PeerJ, an open access academic journal publisher with 4 million views and more than 1 million downloads, announced that it is accepting Bitcoin payments.
Academic Journal PeerJ Accepts Bitcoin
The award-winning publication PeerJ, with editors from prestigious universities such as Harvard and Oxford, uses an innovative business model, which does not charge users for reading content. Authors are instead charged –but at a much lower rate than in traditional publications — for a lifetime membership fee, which can now be paid in bitcoin. It aims to increase access to knowledge for the often poor university leavers who are unable to afford the hundreds of dollars per month charged by traditional journal publishers.
“We’re the first academic publisher to start accepting Bitcoin for its peer-reviewed Open Access charges in the life sciences, biology, medicine, and computer science,” stated a PeerJ representative in a blog post, before adding “Go blockchain!”
PeerJ publishes three journals, PeerJ (Life, Bio & Health Sciences), PeerJ Computer Science, and PeerJ Preprints. Founded in 2012 with an investment of almost one million dollars by O’Reilly media, it was awarded the “Publishing Innovation” of the year award by the Association of Learned and Professional Society Publishers in September 2013. Meanwhile, PeerJ’s CEO Jason Hoyt was selected as one of the “Ten Top Tech Innovators” of the year by The Chronicle of Higher Education in April 2013. The publication is somewhat unique as all of its articles are published using a Creative Commons Attribution License.
Academia Increasingly Interested in Bitcoin Technology
PeerJ’s acceptance of Bitcoin payments is a further sign of academia’s increasing interest in blockchains in general, and Bitcoin in particular. London’s prestigious Imperial College Business School launched a course on Bitcoin’s blockchain funded by KPMG, Citigroup and CME Group and Cambridge University are planning on launching “three to four” Fintech courses in the coming years.

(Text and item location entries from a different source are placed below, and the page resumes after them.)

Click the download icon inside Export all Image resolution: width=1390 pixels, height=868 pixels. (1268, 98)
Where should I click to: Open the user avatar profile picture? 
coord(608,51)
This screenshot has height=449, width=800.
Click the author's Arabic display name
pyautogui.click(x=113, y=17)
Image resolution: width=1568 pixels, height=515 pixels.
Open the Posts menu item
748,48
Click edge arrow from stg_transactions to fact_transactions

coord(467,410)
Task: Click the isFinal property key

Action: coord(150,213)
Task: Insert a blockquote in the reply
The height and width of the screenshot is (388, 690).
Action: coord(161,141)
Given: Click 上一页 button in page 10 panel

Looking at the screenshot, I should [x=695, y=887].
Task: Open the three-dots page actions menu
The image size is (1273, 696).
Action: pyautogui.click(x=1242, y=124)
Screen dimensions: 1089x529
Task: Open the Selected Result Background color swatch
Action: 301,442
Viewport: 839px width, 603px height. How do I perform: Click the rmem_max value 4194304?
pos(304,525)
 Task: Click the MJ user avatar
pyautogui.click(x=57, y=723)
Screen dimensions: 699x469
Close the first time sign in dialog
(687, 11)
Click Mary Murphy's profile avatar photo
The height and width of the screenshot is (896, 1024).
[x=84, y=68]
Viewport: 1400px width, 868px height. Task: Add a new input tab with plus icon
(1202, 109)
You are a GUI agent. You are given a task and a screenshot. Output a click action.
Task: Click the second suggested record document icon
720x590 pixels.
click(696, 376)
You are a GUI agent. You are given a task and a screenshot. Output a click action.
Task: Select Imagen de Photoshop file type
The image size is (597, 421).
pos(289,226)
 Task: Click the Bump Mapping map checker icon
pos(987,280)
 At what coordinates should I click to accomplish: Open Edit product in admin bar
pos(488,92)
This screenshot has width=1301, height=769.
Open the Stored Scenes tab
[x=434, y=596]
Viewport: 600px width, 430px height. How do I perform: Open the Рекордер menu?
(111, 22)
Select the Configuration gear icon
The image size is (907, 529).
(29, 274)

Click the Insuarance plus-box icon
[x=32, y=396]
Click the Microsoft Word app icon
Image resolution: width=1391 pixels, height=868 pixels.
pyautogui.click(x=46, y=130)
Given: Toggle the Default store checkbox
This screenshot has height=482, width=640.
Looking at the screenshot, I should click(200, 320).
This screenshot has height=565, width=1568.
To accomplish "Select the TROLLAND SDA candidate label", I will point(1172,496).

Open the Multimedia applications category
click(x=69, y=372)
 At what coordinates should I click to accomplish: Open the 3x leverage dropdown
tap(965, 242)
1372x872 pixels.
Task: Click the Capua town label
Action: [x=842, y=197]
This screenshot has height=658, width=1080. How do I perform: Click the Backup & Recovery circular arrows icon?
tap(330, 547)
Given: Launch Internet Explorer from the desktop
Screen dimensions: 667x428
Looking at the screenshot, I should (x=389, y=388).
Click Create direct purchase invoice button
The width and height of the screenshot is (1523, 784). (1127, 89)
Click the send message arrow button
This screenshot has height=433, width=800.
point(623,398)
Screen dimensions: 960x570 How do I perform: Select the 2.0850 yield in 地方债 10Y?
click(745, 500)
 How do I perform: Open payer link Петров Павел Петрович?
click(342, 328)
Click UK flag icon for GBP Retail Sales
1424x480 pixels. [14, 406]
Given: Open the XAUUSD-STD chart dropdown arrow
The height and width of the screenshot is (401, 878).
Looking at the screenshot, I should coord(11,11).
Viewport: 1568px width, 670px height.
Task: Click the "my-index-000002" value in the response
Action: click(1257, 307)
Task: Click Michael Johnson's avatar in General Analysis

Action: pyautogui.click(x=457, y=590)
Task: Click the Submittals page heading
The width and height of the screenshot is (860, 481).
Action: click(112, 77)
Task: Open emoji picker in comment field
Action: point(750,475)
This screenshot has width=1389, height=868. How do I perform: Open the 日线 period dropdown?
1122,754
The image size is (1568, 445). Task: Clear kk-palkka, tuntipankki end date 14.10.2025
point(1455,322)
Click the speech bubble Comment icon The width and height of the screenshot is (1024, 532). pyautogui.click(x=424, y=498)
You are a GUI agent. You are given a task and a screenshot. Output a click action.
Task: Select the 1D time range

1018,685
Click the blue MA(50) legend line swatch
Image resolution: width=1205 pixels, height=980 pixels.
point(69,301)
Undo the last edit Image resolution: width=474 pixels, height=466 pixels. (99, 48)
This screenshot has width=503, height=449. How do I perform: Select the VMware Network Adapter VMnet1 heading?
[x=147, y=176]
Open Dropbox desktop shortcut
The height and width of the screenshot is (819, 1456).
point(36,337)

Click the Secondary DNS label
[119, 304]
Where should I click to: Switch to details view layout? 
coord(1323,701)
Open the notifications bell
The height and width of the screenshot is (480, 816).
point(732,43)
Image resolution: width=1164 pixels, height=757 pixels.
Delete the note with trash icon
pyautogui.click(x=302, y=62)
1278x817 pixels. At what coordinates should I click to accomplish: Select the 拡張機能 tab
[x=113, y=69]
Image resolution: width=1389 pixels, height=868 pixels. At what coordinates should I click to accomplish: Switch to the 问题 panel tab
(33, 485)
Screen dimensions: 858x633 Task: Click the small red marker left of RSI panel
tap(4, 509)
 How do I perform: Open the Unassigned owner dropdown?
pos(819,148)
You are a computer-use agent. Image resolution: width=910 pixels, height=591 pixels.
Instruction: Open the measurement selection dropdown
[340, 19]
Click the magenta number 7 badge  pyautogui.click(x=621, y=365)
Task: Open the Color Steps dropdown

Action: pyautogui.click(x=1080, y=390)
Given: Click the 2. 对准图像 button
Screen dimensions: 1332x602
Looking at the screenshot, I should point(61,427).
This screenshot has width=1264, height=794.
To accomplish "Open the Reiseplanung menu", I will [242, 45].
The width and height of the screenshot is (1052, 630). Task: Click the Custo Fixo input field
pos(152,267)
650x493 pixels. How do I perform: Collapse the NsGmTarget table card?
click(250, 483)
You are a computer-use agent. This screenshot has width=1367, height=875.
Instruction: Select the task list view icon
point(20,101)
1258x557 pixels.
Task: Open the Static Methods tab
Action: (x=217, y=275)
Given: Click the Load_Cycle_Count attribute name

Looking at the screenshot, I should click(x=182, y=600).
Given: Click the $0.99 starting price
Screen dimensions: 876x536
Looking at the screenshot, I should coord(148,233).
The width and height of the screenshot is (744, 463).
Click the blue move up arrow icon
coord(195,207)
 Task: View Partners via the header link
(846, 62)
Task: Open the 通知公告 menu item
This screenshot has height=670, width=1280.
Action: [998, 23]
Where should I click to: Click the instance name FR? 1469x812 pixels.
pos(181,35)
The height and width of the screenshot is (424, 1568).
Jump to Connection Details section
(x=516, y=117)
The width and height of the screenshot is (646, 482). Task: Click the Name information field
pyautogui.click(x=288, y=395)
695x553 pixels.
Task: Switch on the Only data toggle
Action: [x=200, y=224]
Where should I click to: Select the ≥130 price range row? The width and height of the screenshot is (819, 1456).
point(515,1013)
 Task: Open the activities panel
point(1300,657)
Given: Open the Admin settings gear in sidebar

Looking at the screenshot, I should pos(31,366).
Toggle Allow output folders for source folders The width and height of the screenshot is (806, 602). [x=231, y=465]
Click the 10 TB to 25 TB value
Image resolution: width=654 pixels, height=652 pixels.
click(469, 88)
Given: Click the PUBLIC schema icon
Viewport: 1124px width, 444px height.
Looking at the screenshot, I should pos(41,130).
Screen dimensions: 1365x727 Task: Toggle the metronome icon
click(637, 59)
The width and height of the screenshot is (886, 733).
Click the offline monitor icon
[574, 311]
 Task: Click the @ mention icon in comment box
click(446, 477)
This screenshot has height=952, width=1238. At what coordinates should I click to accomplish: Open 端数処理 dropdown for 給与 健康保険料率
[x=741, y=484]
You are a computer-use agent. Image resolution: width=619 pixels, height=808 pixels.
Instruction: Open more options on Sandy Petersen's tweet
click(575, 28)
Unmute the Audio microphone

Meanwhile, America’s two top business schools; UC-Berkeley’s Haas School of Business and MIT’s Sloan School of Management are both planning to launch a Fintech course focusing on Bitcoin and blockchains according to a recent report, which quotes Raghu Rau, the director for the Cambridge Centre for Alternative Finance, stating:
We’re seeing a lot of interest from mainstream financial industries and from students who want to work at these financial technology companies.
Academia’s increasing interest in Bitcoin’s underlying technology, the blockchain, follows what is shaping up to be the year blockchain tech goes mainstream. Activity in the sector exploded in the past few months as the mainstream financial sector now considers the new technology a respectable true innovation — so much so that a CFTC commissioner stated that the blockchain technology could have averted Lehman’s collapse.
A number of differently structured consortiums have been launched. These include R3, a banking consortium, focusing on the use of Bitcoin’s blockchain technology for transaction clearing; Hyperledger, an industry consortium with all-star participants such as Intel; and IBM focusing on the wider industrial uses of blockchain technology and other start-ups employing an interdisciplinary approach to blockchain development.
Bitcoin, however, remains the most valued, popular, and widely accepted blockchain with 200,000 daily transactions on average. Therefore, groundbreaking academic publishers such as PeerJ are a welcomed addition to Bitcoin’s open access ecosystem, which has been operating nonstop since its creation.